-- Start of Information supplied --
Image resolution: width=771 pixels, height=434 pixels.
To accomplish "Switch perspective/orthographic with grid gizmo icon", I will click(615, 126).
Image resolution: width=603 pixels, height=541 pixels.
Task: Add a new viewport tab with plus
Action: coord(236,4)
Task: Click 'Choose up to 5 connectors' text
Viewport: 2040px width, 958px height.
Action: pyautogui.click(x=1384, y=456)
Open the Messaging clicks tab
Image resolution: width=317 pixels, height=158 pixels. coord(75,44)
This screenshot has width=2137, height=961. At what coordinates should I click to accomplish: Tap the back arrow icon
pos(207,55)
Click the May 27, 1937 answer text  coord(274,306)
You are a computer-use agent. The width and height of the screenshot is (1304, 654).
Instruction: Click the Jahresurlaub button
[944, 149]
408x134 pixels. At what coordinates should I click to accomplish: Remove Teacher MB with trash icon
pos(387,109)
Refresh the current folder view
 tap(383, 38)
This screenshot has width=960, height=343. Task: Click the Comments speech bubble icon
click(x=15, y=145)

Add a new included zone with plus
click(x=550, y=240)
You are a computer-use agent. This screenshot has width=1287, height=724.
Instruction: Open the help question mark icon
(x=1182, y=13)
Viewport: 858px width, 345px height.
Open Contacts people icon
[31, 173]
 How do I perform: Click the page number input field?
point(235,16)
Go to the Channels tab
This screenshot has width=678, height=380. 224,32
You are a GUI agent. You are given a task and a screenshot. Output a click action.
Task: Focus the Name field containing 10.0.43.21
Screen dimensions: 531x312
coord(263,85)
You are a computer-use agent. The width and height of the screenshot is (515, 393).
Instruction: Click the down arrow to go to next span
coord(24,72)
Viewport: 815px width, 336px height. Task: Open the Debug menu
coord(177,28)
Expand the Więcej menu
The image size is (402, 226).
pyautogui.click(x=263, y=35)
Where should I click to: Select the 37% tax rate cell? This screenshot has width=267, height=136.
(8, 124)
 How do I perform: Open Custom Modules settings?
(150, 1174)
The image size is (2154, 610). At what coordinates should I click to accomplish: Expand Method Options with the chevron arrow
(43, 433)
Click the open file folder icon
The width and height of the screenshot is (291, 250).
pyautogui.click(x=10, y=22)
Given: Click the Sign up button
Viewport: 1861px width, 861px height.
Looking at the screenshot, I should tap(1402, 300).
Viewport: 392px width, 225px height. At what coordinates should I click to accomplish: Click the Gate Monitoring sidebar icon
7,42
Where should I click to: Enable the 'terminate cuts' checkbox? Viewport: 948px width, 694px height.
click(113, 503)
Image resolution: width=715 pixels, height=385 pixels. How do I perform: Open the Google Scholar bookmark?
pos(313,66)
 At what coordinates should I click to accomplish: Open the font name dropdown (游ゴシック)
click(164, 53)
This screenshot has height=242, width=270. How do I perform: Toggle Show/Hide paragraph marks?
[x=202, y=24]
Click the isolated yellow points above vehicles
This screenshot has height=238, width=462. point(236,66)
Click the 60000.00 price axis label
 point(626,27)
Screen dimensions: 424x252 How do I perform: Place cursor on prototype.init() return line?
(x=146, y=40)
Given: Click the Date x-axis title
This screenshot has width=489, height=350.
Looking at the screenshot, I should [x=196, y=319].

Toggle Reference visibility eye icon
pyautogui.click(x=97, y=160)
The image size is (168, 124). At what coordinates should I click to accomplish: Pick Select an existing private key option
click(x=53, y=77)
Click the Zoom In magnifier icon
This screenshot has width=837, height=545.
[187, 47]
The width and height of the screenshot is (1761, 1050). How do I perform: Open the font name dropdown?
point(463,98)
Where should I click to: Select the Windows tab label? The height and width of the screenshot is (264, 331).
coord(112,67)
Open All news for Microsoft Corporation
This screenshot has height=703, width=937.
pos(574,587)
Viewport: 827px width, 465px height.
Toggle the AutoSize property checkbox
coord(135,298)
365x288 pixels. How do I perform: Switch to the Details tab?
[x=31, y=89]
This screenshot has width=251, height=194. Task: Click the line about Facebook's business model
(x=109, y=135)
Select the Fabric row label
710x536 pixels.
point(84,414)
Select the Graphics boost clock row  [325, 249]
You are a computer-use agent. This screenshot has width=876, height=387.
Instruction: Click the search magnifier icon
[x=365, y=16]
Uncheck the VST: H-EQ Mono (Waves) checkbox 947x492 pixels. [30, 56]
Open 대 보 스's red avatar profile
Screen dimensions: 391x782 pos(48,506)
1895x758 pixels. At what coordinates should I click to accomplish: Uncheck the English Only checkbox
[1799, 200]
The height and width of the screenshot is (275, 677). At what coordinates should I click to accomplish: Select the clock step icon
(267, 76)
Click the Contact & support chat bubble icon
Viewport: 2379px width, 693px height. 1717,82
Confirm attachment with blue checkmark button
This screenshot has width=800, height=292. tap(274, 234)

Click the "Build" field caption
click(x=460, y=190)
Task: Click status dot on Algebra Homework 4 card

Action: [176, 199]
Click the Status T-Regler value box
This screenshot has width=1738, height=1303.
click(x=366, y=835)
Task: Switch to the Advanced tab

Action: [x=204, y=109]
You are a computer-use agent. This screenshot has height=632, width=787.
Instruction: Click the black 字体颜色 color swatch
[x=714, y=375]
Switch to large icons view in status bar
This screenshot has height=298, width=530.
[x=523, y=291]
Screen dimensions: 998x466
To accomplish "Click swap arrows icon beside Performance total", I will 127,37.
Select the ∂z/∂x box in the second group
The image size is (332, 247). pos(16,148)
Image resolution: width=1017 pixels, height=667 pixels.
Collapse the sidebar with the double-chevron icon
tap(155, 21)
-- End of Information supplied --
Prompt:
Substitute "Command:" for every instance of "Instruction:" in the material above, and leave the rest unchanged.

The result:
Image resolution: width=771 pixels, height=434 pixels.
To accomplish "Switch perspective/orthographic with grid gizmo icon", I will click(615, 126).
Image resolution: width=603 pixels, height=541 pixels.
Task: Add a new viewport tab with plus
Action: coord(236,4)
Task: Click 'Choose up to 5 connectors' text
Viewport: 2040px width, 958px height.
Action: pyautogui.click(x=1384, y=456)
Open the Messaging clicks tab
Image resolution: width=317 pixels, height=158 pixels. coord(75,44)
This screenshot has width=2137, height=961. At what coordinates should I click to accomplish: Tap the back arrow icon
pos(207,55)
Click the May 27, 1937 answer text  coord(274,306)
You are a computer-use agent. The width and height of the screenshot is (1304, 654).
Command: Click the Jahresurlaub button
[944, 149]
408x134 pixels. At what coordinates should I click to accomplish: Remove Teacher MB with trash icon
pos(387,109)
Refresh the current folder view
 tap(383, 38)
This screenshot has width=960, height=343. Task: Click the Comments speech bubble icon
click(x=15, y=145)

Add a new included zone with plus
click(x=550, y=240)
You are a computer-use agent. This screenshot has width=1287, height=724.
Command: Open the help question mark icon
(x=1182, y=13)
Viewport: 858px width, 345px height.
Open Contacts people icon
[31, 173]
 How do I perform: Click the page number input field?
point(235,16)
Go to the Channels tab
This screenshot has width=678, height=380. 224,32
You are a GUI agent. You are given a task and a screenshot. Output a click action.
Task: Focus the Name field containing 10.0.43.21
Screen dimensions: 531x312
coord(263,85)
You are a computer-use agent. The width and height of the screenshot is (515, 393).
Command: Click the down arrow to go to next span
coord(24,72)
Viewport: 815px width, 336px height. Task: Open the Debug menu
coord(177,28)
Expand the Więcej menu
The image size is (402, 226).
pyautogui.click(x=263, y=35)
Where should I click to: Select the 37% tax rate cell? This screenshot has width=267, height=136.
(8, 124)
 How do I perform: Open Custom Modules settings?
(150, 1174)
The image size is (2154, 610). At what coordinates should I click to accomplish: Expand Method Options with the chevron arrow
(43, 433)
Click the open file folder icon
The width and height of the screenshot is (291, 250).
pyautogui.click(x=10, y=22)
Given: Click the Sign up button
Viewport: 1861px width, 861px height.
Looking at the screenshot, I should tap(1402, 300).
Viewport: 392px width, 225px height. At what coordinates should I click to accomplish: Click the Gate Monitoring sidebar icon
7,42
Where should I click to: Enable the 'terminate cuts' checkbox? Viewport: 948px width, 694px height.
click(113, 503)
Image resolution: width=715 pixels, height=385 pixels. How do I perform: Open the Google Scholar bookmark?
pos(313,66)
 At what coordinates should I click to accomplish: Open the font name dropdown (游ゴシック)
click(164, 53)
This screenshot has height=242, width=270. How do I perform: Toggle Show/Hide paragraph marks?
[x=202, y=24]
Click the isolated yellow points above vehicles
This screenshot has height=238, width=462. point(236,66)
Click the 60000.00 price axis label
 point(626,27)
Screen dimensions: 424x252 How do I perform: Place cursor on prototype.init() return line?
(x=146, y=40)
Given: Click the Date x-axis title
This screenshot has width=489, height=350.
Looking at the screenshot, I should [x=196, y=319].

Toggle Reference visibility eye icon
pyautogui.click(x=97, y=160)
The image size is (168, 124). At what coordinates should I click to accomplish: Pick Select an existing private key option
click(x=53, y=77)
Click the Zoom In magnifier icon
This screenshot has width=837, height=545.
[187, 47]
The width and height of the screenshot is (1761, 1050). How do I perform: Open the font name dropdown?
point(463,98)
Where should I click to: Select the Windows tab label? The height and width of the screenshot is (264, 331).
coord(112,67)
Open All news for Microsoft Corporation
This screenshot has height=703, width=937.
pos(574,587)
Viewport: 827px width, 465px height.
Toggle the AutoSize property checkbox
coord(135,298)
365x288 pixels. How do I perform: Switch to the Details tab?
[x=31, y=89]
This screenshot has width=251, height=194. Task: Click the line about Facebook's business model
(x=109, y=135)
Select the Fabric row label
710x536 pixels.
point(84,414)
Select the Graphics boost clock row  [325, 249]
You are a computer-use agent. This screenshot has width=876, height=387.
Command: Click the search magnifier icon
[x=365, y=16]
Uncheck the VST: H-EQ Mono (Waves) checkbox 947x492 pixels. [30, 56]
Open 대 보 스's red avatar profile
Screen dimensions: 391x782 pos(48,506)
1895x758 pixels. At what coordinates should I click to accomplish: Uncheck the English Only checkbox
[1799, 200]
The height and width of the screenshot is (275, 677). At what coordinates should I click to accomplish: Select the clock step icon
(267, 76)
Click the Contact & support chat bubble icon
Viewport: 2379px width, 693px height. 1717,82
Confirm attachment with blue checkmark button
This screenshot has width=800, height=292. tap(274, 234)

Click the "Build" field caption
click(x=460, y=190)
Task: Click status dot on Algebra Homework 4 card

Action: [176, 199]
Click the Status T-Regler value box
This screenshot has width=1738, height=1303.
click(x=366, y=835)
Task: Switch to the Advanced tab

Action: [x=204, y=109]
You are a computer-use agent. This screenshot has height=632, width=787.
Command: Click the black 字体颜色 color swatch
[x=714, y=375]
Switch to large icons view in status bar
This screenshot has height=298, width=530.
[x=523, y=291]
Screen dimensions: 998x466
To accomplish "Click swap arrows icon beside Performance total", I will 127,37.
Select the ∂z/∂x box in the second group
The image size is (332, 247). pos(16,148)
Image resolution: width=1017 pixels, height=667 pixels.
Collapse the sidebar with the double-chevron icon
tap(155, 21)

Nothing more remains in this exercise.